Thapa Wankayeyapi - Throwing of the Ball. The basic activity of the ritual of the Throwing of the Ball is familiar. The ball is made of buffalo hide, then stuffed with buffalo hair. A Medicine person first paints the ball red, symbolizing the earth. Then he paints four blue dots on it, and then paints blue lines all the way around it. Blue symbolizes the sky (the heavens). Thus the ball represents the coming together of Earth and Sky. As such it is then consider wakan, very sacred.
The Ceremony: A young Native girl, symbolizing innocence and purity, is given the ball. People attending the Ceremony stand in a wide circle around her. She first throws the ball in an arc to the West. Someone in that part of the circle catches it, holds it briefly, offering it to the Six Directions, then hands it back to the girl.
In similar fashion the ball is tossed to the other three sacred compass directions and handed back to the girl.
The fifth time, the ball is thrown straight up! There is a great scramble as everyone in the circle tries to catch the ball. Finally one person has the ball and hands it back to the girl at the center. At this point the Medicine man points his sacred pipe stem towards the heavens and prays to Wakan Tanka (Great Spirit) that "May we never lose his relationship established here! [the uniting of the Earth with the Heavens). May we love it and cherish it forever."
At first superficial glance this Throwing of the Ball Sacred Ceremony seems somewhat pointless compared to the other Six. And not convincing is the explanation some websites come up with that the Catching the Ball Ceremony is a Coming of Age ritual. Nothing in the Ceremony speaks to age milestones.
To get to the real point of the Catching of the Ball Ceremony, it may help to share part of a discussion that Dr. Boylan was in with fellow Sun Dancers during a Sun Dance they participated in. The talk was about the ball in the Throwing of the Ball Sacred Ceremony. It was not like the balls most young people grow up with. It was not hard like a baseball or softball, nor did it bounce like they do, or bounce even more if the ball is a rubber handball. Furthermore, one of the senior Sun Dancers noted that it is considered bad IF the ball did bounce! The point is that it have a soft landing. A lightbulb went off in my head. The soft non-spherical semi-flat 'ball' is not a recreational ball at all. The "ball'', looking like a cross between a beanbag and a golf disc, was a non-technical indigenous society's representation of the appearance and landing characteristics of a UFO! Such a vehicle would not bounce when it touched the ground.

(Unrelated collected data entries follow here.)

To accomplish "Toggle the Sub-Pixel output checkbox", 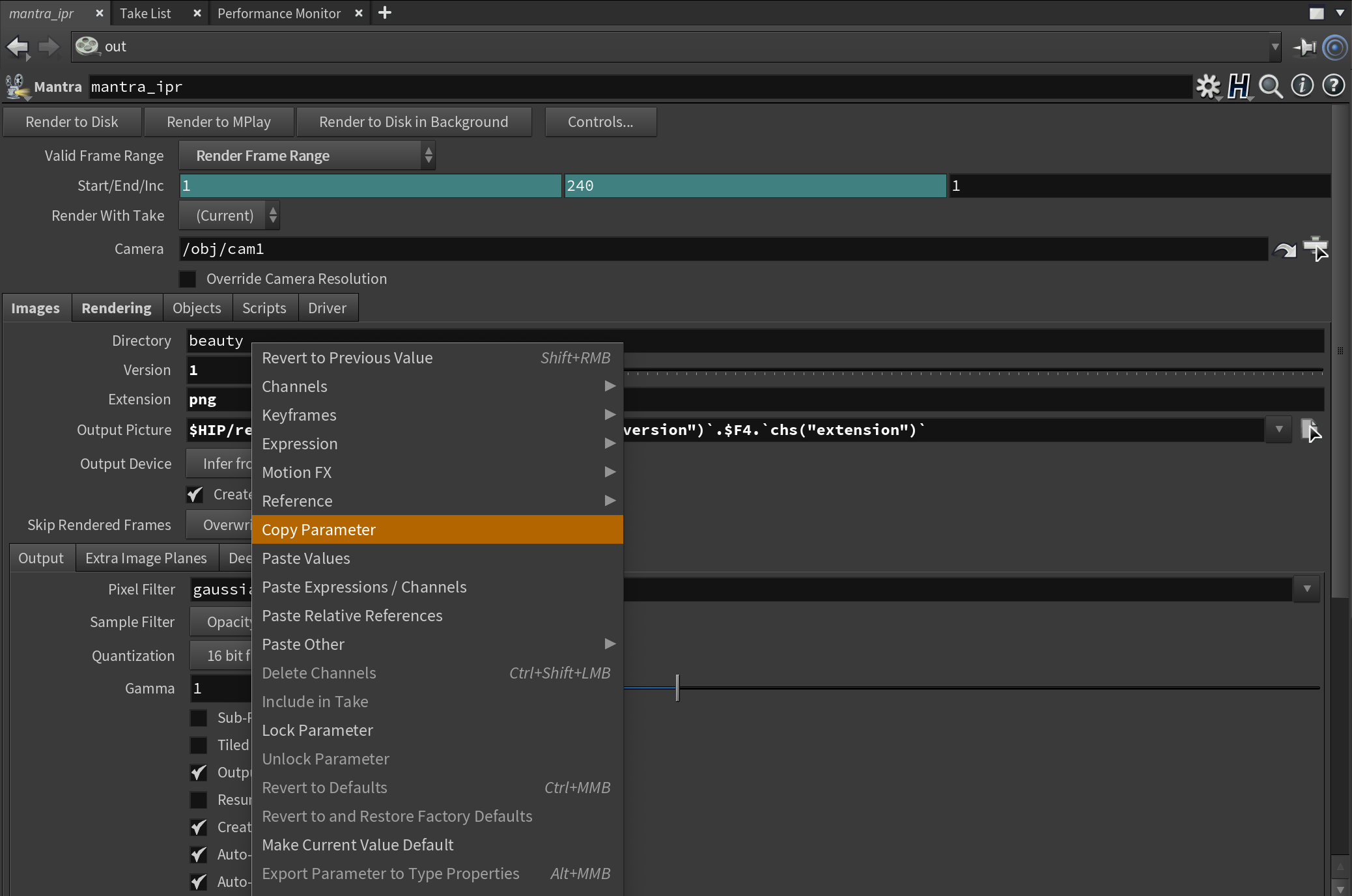I will pos(199,718).
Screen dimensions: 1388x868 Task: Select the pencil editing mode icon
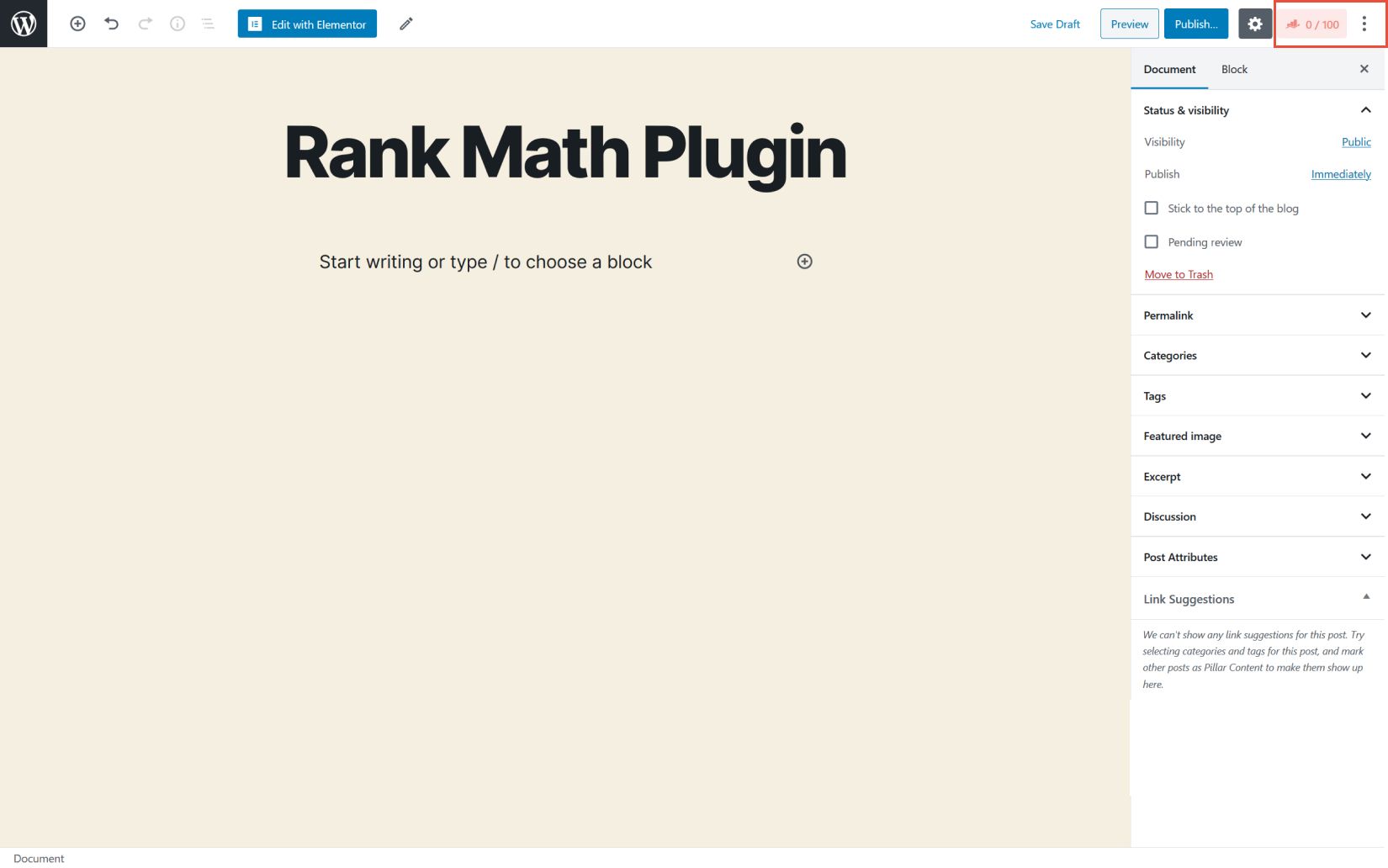click(x=405, y=24)
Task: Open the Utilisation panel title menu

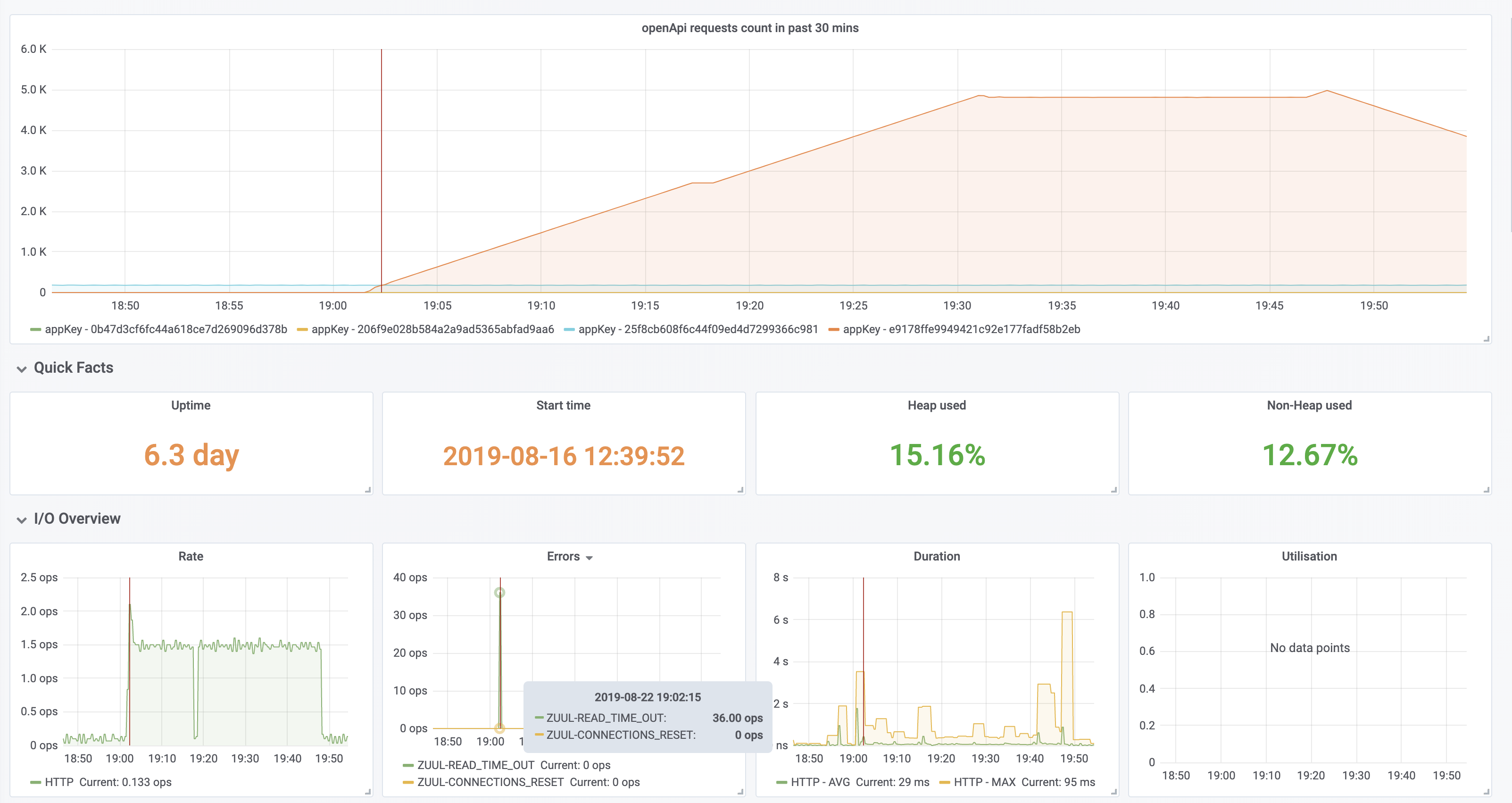Action: [1308, 556]
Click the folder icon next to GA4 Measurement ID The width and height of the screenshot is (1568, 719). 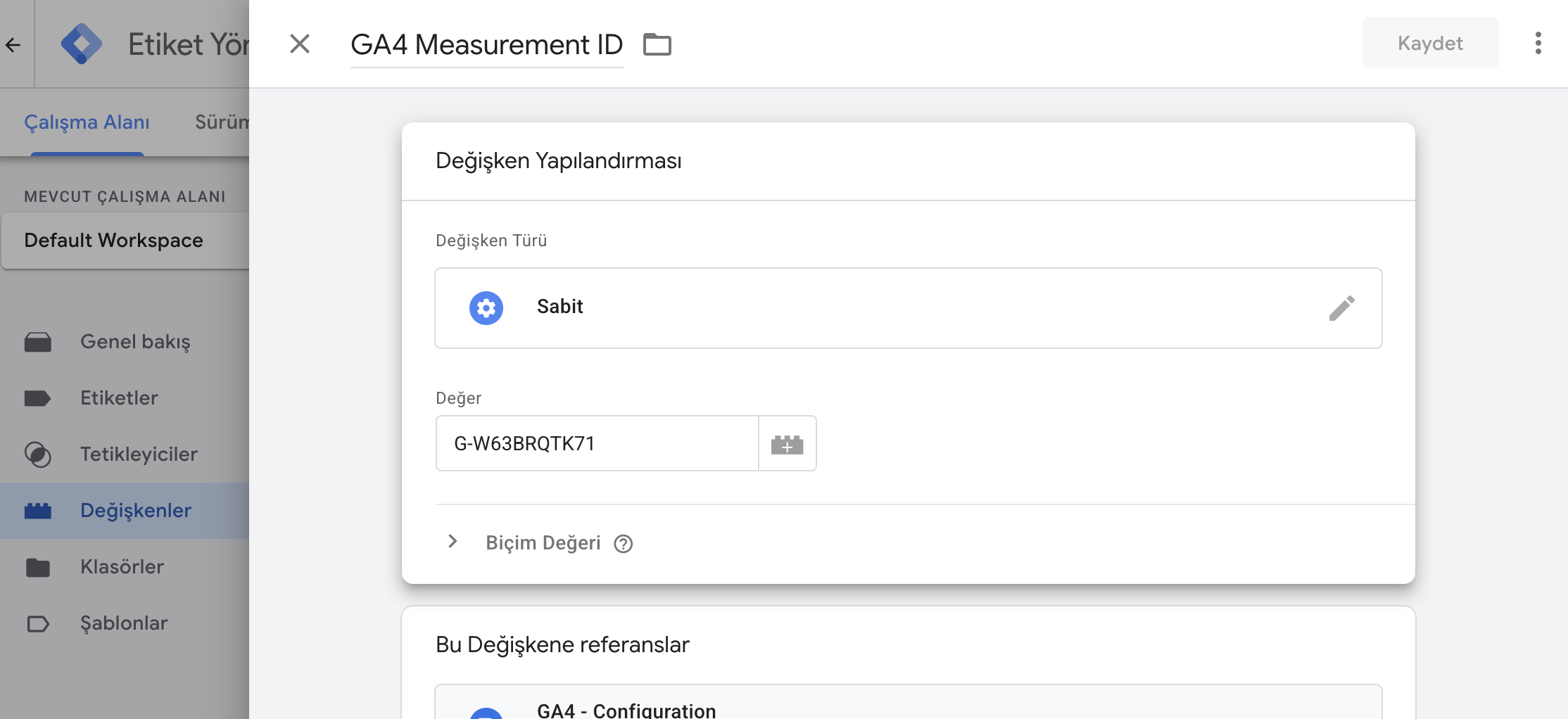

It would gently settle. Thus, what I thought is what was the case, that the Throwing of the Ball sacred Ceremony is an ancient recreation of a landing UFO. And a sacred event. Wakan. As the Native people consider all encounters with the Star People sacred events.
At the 1996 Star Knowledge Conference, Lakota Elder Harry Charger discussed the oral tradition of the Lakota [Sioux} peoples. There have been many Star People visitations with the Lakota during sweat lodge ceremonies. Charger said that 50% of what we see of Star Visitor appearances are mental projections from the Star Visitors. He told of, as a boy, being instructed by his grandmother to make a ball that didn't bounce. Later the village grandmothers gathered to try out tossing this gentle-landing ball that he made. They smiled with satisfaction as it soft-landed.
Years later he realized the whole point: that the soft-lander 'ball' was a ritual reenactment of a space vehicle carrying a Star Teacher which had gently touched down on various Lakota lands. Including where our Catching of the Ball Ceremony and discussion were taking place.
O mitakuye oyasin! All are my relatives!